In any case, businesses like BT, with its Civil Resilience team, already works closely with the emergency services, government organisations and other utilities to help them deal with major incidents, and information sharing is increasingly common in such sectors. At Airwave Solutions, which provides its resilient communications network TETRA to the army and police, fire and health services, head of business continuity and emergency planning Mark Jones points to the Electronic Communications Response and Resilience Group. There the telecoms company and representatives of the emergency services meet and discuss the resilience of the communications network.
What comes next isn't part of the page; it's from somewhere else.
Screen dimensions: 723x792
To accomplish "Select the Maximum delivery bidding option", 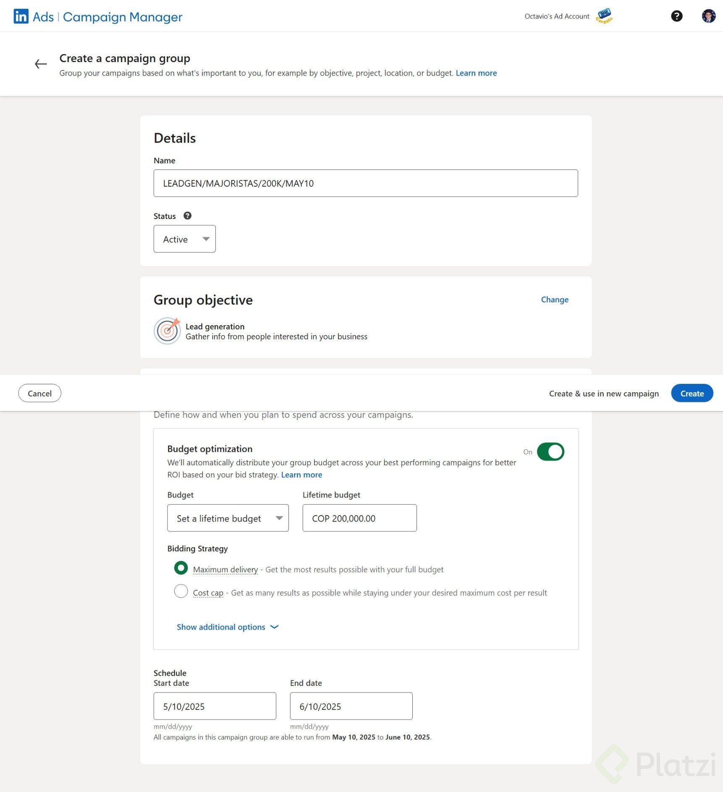I will [181, 568].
“It provides a joined up approach for more strategic planning to take place,” he explains. Cudworth agrees that such moves are not unusual, and adds that it goes beyond the obvious infrastructure. It is striking, for example, how supermarkets are often now frequently involved during flood responses, he says, ensuring essential supplies can reach affected areas.
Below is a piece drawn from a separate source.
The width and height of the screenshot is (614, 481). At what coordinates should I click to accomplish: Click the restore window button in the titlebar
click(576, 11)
“We have seen more and more businesses recognise the need to bring in the emergency services and other local government and utility services into their planning and thinking,” he says. Such examples simply reflect that there are benefits to both sides of better communication and coordination.

In the US, for instance, the 2008 Democratic National Convention held in Denver, and the Denver Public-Private Partnership (DP3) established for the event. This set up a communications network between law enforcement, the Department of Emergency Management, local businesses and NGOs, enabling users to receive secure, instant alerts from the city’s emergency operations centre and respond with feedback to the centre and others.

During the conference it proved its worth, enabling coordination of businesses’ security personnel to help police in their crowd control efforts, and even to scope out 911 calls reporting riots and looting elsewhere in city – which turned out to be calls made by demonstrators aimed at diverting police resources. The result was that police were able to concentrate their resources on preventing demonstrators accessing the main pedestrianised areas.

Despite the benefits, though, there is still some way to go. Former City of London assistant commissioner and the latest addition to the Business Continuity Awards judging panel Frank Armstrong, agrees.

“I was astonished by how little if any contact was being made with law enforcement,” he says. In truth, performance probably varies, according to Amanda Kilbey, a business continuity consultant at Marsh Risk Consulting. “Some are just starting out and still don’t always think the emergency services want to hear from them,” she says.

At the very least businesses should look at the networks available, as well as the work emergency services and local authorities do around community risk registers, and establish who is responsible for liaising with the emergency services.
“It is about making sure once the emergency services are on scene there is someone who knows where people and things are within the business,” says Trevor Wheatley-Perry, managing director of Vocal, which provides the infrastructure and communication equipment that runs the CSSC.

Indeed, for larger companies, liaison should go significantly further. There may even be scope for the emergency services to attend exercises or review the planning businesses have in place, says Kilbey.

“It is practical steps that will really help both businesses and emergency services to deal with an incident quickly so the business can get on with recovery,” she says.

And it is worth getting right, says Armstrong, because the threats have not gone away. He led the force’s response to the terrorist threat in the aftermath of 9/11 and the July 2005 London bombings. He says communication with the emergency services is invaluable in mitigating the risks and ensuring a better response if the worst happens. It also, crucially, keeps the threat in mind.

“The danger is that people forget what has happened in the past,” he says. “The threat from international terrorism is not going away, and in Northern Ireland the police service continue to have a tough time with dissident republicans. They only need to come back once. There is no room for complacency.”